Typecast thesps and helmer are certainly in their comfort zones here, with script that plays to their respective strengths. Argento channels a lot of her own vibrant, histrionic personality into character of Zingarina, an Italian woman who’s come to Transylvania via France to look for her Romany musician lover Milan (Italian rock star Marco Castoldi, father in real life of Argento’s child). Zingarina believes Milan was deported by the French authorities, and given she’s besotted with him and two-months pregnant with his kid, she’s keen to track him down.
Her motherly friend Marie (Amira Casar, “Anatomy of Hell”) has come along for moral support, but there’s not much even Marie can do when Zingarina goes into emotional meltdown after Milan, discovered during a village festival, rejects her. On their way back to France, Zingarina gives Marie the slip, disguises herself as a gypsy, and wanders about the countryside. Eventually, she meets itinerant trader Tchangalo (Birol Unel, playing a gruff, sensual man much like the one he incarnated in Fatih Akin’s “Head On,”) and hooks up with him.
Rest of pic unfolds a typically Gatlifian picaresque adventure, as the two bicker and abrade against each other, and then, naturally, become lovers as they roam the Transylvanian countryside. Tune-laden setpieces, inserted in regular intervals in manner reminiscent of old-fashioned musicals, include an exorcism scene in a church during which Zingarina gets purifying milk poured over her while the locals chant Gregorian-style, and a scene where Tchangalo hires some Romany musicians to serenade him while bashes himself over the head with beer bottles in a sequence that further recalls his self-harming antics in “Head On.”
Seemingly semi-improvised dialogue is kept mostly to a minimum, which is just as well because some of it’s awful. For example, when Tchangalo tells Zingarina he can’t imagine where she’s come from, she replies, with worldly hauteur, “Imagine anything you like, I’ve done it.” Given fact character was majorly suckered by her previous b.f., she’s clearly not learned much from all that experience.
However, no one goes to see a Gatlif movie for its sparkling wit or polished script, but those who like his life-on-the-edge romanticism will get more than their money’s worth from this.
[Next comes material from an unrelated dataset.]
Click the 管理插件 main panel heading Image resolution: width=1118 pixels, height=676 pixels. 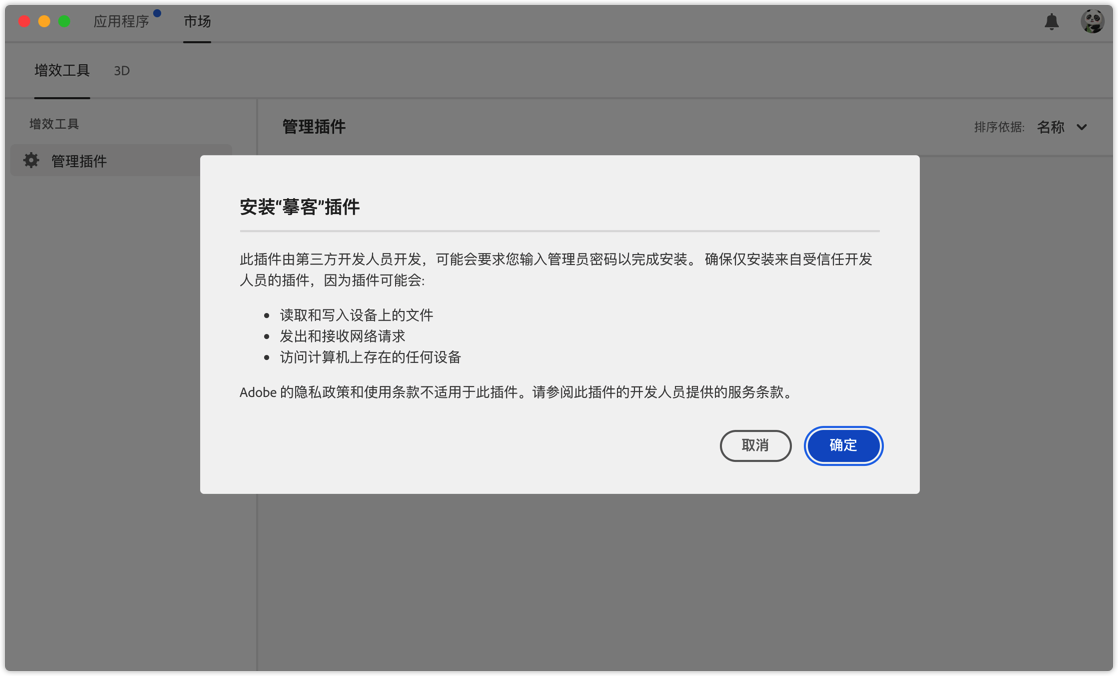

Helmer’s technique is smooth and fluent here, displaying a vague urge to push the repertoire of themes on somewhat with a family-values ending. There’s even an attempt to inject some structural symmetry into the narrative, with two contrasting fantasy sequences for both Zingarina (imagining a best-case scenario that doesn’t happen) and Tchangalo (imaging the opposite) that bookend the film.
Pic’s musical soundscape, credited to helmer himself and collaborator Delphine Mantoulet, is catchy if more traditional than their work on “Exiles.” Scope, magic-hour-shot lensing by Celine Bozon looks the biz.